When I was in grad school and first took a deep look at St. Thomas Aquinas’s articulation of transubstantiation, I was surprised at what I encountered. I had, to that point, imagined that “physically” was an apt adverb to describe Christ’s presence in the Eucharist. But when I used this descriptor rather casually in a meeting with a professor, I was pointed to Aquinas’s Summa Theologica, among other sources in the Church’s tradition. What I found there was not a description of a physical presence — at least, not in the sense we would usually understand such terms — but of a presence that was, in fact, much more than physical.
Recently, I have had several encounters with theology professors who report the same thing in their students. The students come in thinking that what the Church means by Real Presence is some kind of physical presence. And so, for example, they are often surprised to learn that St. Thomas would not expect researchers to find anything other than (the accidents of) bread and wine if the consecrated elements were subjected to some kind of scientific analysis.
More real than physical
For contemporary people, “physical” is often just another way of saying “real.” But this is not a Catholic view of the world. Surely there are real things that aren’t physical. Truth, for instance, or God. Even when it comes to those very physical sacraments that Jesus left his Church, people know that something much deeper is going on. Almost no one thinks, for example, that we could somehow distinguish between a baptized and an unbaptized person in a lab. But we do not therefore doubt that baptism does something real.
The doctrine of transubstantiation, which, in the popular imagination, often buttresses a kind of physical Eucharistic presence, was actually developed to counter such imaginings. Just like today, in the century before St. Thomas wrote, people were debating Christ’s eucharistic presence. And there were two basic options before them. The first was a kind of covert physical change. The second was the notion that the elements of bread and wine merely symbolized Christ’s presence.

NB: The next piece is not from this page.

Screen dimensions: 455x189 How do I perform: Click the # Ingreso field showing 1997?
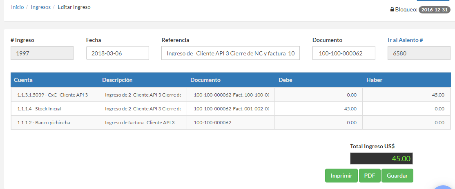click(42, 53)
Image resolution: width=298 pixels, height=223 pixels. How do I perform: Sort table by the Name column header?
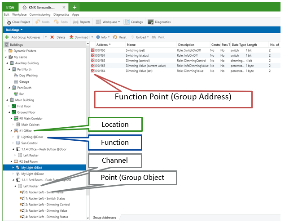pyautogui.click(x=131, y=45)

Both of these were quite inadequate to articulate the Church’s faith in the Eucharist.
While it might seem obvious that the second option represents a reduction of that faith, Aquinas and others insisted that both options were reductions, if in different ways. The second reduces the Eucharist to what goes on in our own heads. But the first reduces what goes on in the Eucharist to the physical order. Transubstantiation was developed to articulate something deeper than either of these, something at the level of reality, which is more than merely physical.

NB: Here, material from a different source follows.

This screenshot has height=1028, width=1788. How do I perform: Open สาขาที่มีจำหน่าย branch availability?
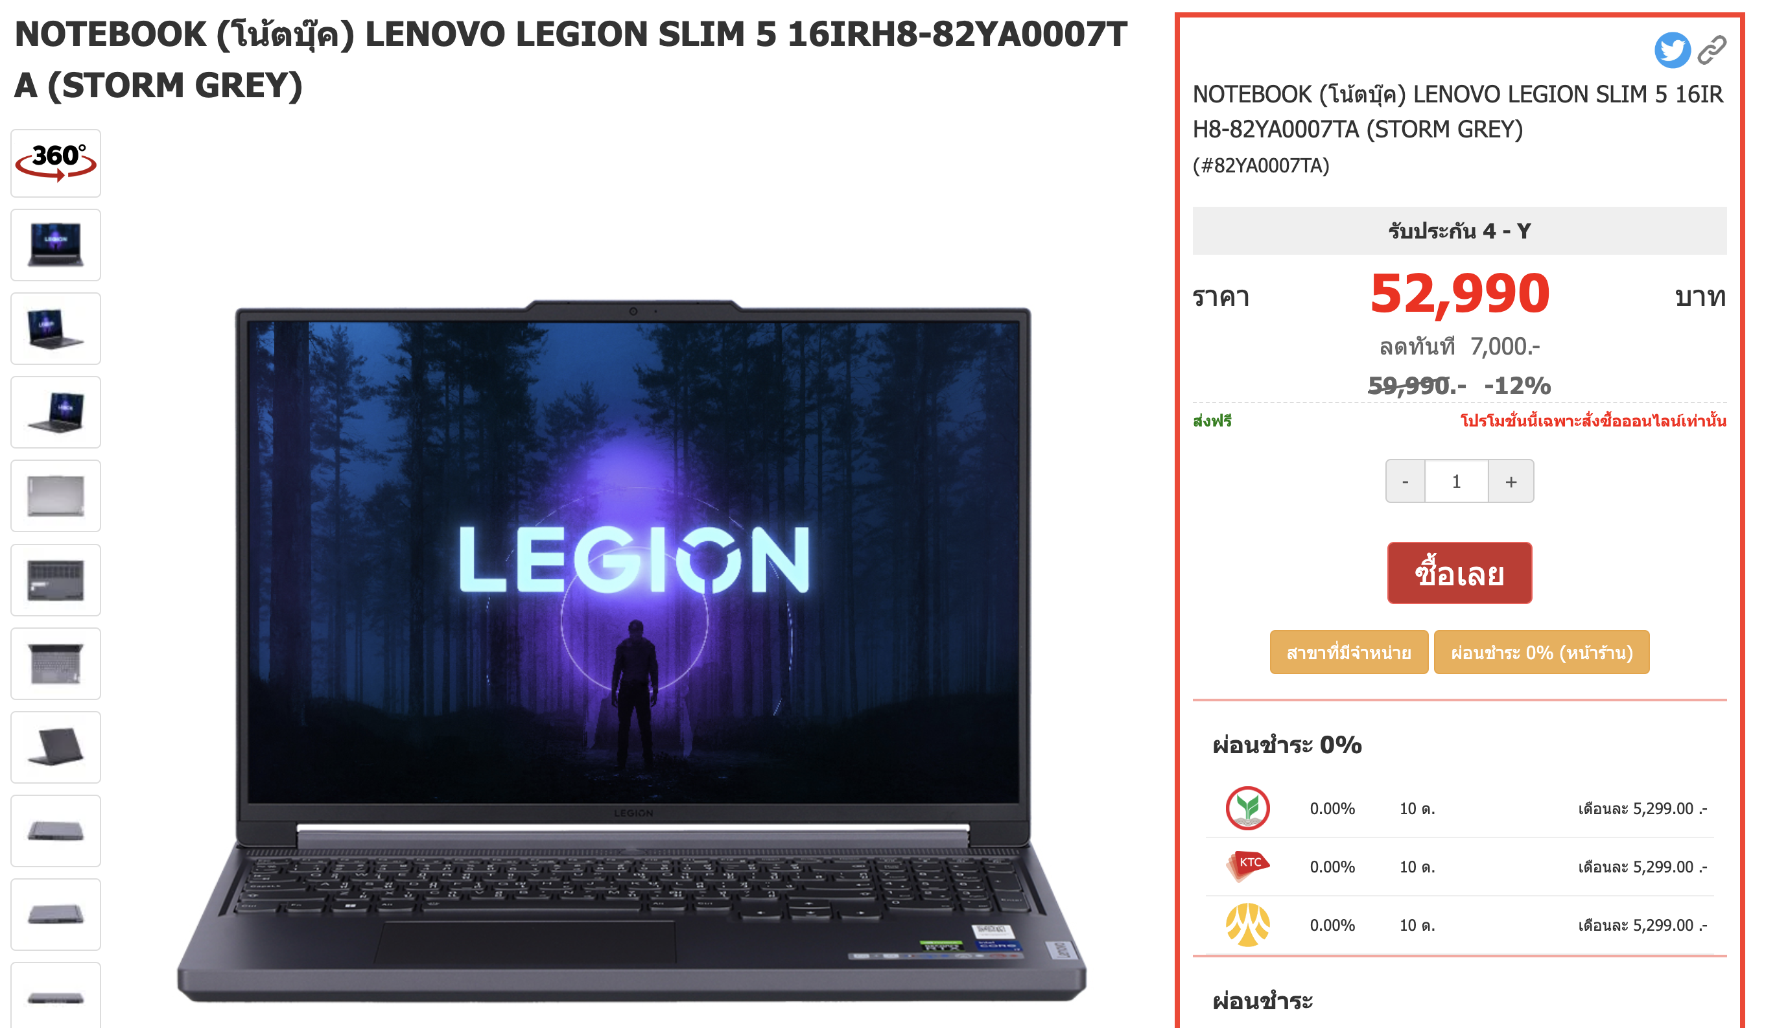click(1348, 652)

Perceiving reality with our minds
To see just how transubstantiation manages to do this, we need to think about the category at its heart: substance. While some critics suggest that transubstantiation is outdated because it relies on philosophical categories from Aristotle, a little reflection shows that “substance” is actually describing a fairly common-sense thing that we all take for granted in our encounters with and descriptions of the world.
Take a river, for example. Now, geologists can tell you how old a given river is. But when they do so, they are presuming that a river today is the same thing as a river yesterday, and for hundreds or thousands of years before that. But rivers are always in flux. The water in a river changes not just from day to day, but from minute to minute. The banks and bed shift subtly all the time, and even the valleys in which rivers flow change dramatically over the years. What is it, then, that allows us to identify a given river over time despite dramatic changes in its physical makeup?
Our own bodies are not so different. We all started as single-celled organisms, but we go through radical changes over our lifespan, cycling through all the cells in our bodies every seven years or so. But we can still identify an 85-year-old with a single cell that began in his mother’s womb decades earlier. How?
There must be, or so all our language presumes, some underlying reality, some identifiable principle of unity, that we can perceive, not with our senses, but with our minds. What we perceive with our senses changes day to day, but our minds can still know that this river remains this river and that person remains that person. This should help us understand what St. Thomas means when he defines an “accident” as that which is present to the senses and “substance” as that which is present to the mind. The physical, that which our senses perceive, does not change in the Eucharist, but the substance, which our minds can identify when we hear and believe the words of consecration, does.
What the tradition found in transubstantiation was a solution to the false dichotomy between a merely physical or a merely symbolic presence of Christ in the Eucharist. A change of substance is a change at the deepest level of created reality. It is a change in what makes something the kind of thing that it is. For St. Thomas, it is an act whose best analogy is creation itself.